Molybdenum Speciation in Uranium Mine Tailings Using X-Ray Absorption Spectroscopy
journal contributionposted on 15.01.2011 by Joseph Essilfie-Dughan, Ingrid J. Pickering, M. Jim Hendry, Graham N. George, Tom Kotzer
Any type of content formally published in an academic journal, usually following a peer-review process.

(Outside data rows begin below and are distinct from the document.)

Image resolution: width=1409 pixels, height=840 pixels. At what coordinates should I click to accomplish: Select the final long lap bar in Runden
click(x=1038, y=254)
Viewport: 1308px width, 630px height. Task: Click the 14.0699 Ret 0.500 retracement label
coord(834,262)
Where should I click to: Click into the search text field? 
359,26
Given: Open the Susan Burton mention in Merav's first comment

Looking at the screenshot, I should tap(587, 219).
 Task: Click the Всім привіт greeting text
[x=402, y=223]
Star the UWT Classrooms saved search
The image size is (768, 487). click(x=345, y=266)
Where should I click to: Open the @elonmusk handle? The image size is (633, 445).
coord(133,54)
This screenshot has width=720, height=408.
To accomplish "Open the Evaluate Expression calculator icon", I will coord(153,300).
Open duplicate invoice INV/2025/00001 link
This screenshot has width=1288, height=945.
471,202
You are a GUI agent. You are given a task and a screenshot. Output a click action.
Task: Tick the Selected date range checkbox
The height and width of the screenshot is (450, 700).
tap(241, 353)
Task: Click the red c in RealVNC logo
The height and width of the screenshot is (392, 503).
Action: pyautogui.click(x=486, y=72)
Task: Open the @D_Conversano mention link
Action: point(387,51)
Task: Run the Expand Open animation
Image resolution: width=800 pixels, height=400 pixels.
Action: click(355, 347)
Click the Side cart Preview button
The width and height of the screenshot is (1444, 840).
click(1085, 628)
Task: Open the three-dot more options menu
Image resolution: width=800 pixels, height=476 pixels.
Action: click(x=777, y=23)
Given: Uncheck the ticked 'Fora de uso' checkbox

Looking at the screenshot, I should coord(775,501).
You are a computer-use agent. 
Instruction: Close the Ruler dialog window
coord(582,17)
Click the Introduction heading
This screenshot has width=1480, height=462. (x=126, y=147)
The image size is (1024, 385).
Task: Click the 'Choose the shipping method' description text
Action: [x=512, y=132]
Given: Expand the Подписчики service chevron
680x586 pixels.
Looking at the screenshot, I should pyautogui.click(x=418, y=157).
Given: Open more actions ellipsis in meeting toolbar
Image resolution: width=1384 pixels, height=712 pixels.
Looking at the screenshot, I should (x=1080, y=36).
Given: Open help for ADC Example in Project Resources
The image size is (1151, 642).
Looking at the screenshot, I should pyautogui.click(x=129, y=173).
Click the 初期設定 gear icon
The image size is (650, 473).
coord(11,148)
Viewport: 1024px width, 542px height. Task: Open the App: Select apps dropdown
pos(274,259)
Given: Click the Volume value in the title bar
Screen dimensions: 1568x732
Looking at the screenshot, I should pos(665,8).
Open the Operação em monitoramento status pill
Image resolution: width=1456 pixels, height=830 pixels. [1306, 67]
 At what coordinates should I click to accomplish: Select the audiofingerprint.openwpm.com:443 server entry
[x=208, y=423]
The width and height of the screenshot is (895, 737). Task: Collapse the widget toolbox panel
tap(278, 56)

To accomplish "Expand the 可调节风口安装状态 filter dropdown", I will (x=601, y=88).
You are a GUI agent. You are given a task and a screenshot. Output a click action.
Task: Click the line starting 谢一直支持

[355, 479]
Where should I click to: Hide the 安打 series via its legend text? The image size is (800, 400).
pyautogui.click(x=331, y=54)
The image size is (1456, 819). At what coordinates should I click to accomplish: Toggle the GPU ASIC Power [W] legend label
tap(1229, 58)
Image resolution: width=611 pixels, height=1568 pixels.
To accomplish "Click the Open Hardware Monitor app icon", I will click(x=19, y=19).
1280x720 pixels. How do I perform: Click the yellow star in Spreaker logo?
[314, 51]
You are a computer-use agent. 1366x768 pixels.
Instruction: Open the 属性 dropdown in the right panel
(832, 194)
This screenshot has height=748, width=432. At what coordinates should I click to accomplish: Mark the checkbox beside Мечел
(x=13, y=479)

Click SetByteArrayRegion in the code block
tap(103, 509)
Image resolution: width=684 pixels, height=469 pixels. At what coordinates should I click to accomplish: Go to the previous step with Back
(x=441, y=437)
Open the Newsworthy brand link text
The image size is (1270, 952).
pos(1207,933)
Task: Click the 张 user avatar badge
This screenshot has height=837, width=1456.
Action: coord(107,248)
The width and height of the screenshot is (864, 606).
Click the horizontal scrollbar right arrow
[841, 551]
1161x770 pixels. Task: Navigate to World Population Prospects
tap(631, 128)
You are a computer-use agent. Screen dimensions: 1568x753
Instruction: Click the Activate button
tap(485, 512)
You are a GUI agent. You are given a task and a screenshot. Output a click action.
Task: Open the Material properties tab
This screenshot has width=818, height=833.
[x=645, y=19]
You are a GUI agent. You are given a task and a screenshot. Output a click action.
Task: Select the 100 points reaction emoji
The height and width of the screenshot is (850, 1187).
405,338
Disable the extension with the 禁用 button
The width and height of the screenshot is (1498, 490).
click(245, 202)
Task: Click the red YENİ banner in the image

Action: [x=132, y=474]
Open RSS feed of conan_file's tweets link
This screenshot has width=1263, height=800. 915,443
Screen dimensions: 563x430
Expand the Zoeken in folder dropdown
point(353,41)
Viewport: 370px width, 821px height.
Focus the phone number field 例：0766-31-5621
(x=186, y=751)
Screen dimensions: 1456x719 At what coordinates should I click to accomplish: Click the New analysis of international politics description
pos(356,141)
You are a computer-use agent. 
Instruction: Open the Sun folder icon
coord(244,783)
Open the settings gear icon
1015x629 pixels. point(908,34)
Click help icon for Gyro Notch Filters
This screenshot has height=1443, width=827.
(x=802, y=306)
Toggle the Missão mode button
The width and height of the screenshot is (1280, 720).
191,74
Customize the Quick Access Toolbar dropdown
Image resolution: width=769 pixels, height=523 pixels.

Uranium (U) mill tailings in northern Saskatchewan, Canada, contain elevated concentrations of molybdenum (Mo). The potential for long-term (>10 000 years) mobilization of Mo from the tailings management facilities to regional groundwater systems is an environmental concern. To assist in characterizing long-term stability, X-ray absorption spectroscopy was used to define the chemical (redox and molecular) speciation of Mo in tailings samples from the Deilmann Tailings Management Facility (DTMF) at the Key Lake operations of Cameco Corporation. Comparison of Mo K near-edge X-ray absorption spectra of tailings samples and reference compounds of known oxidation states indicates Mo exists mainly as molybdate (+6 oxidation state). Principal component analysis of tailings samples spectra followed by linear combination fitting using spectra of reference compounds indicates that various proportions of NiMoO4 and CaMoO4 complexes, as well as molybdate adsorbed onto ferrihydrite, are the Mo species present in the U mine tailings. Tailings samples with low Fe/Mo (<708) and high Ni/Mo (>113) molar ratios are dominated by NiMoO4, whereas those with high Fe/Mo (>708) and low Ni/Mo (<113) molar ratios are dominated by molybdate adsorbed onto ferrihydrite. This suggests that the speciation of Mo in the tailings is dependent in part on the chemistry of the original ore.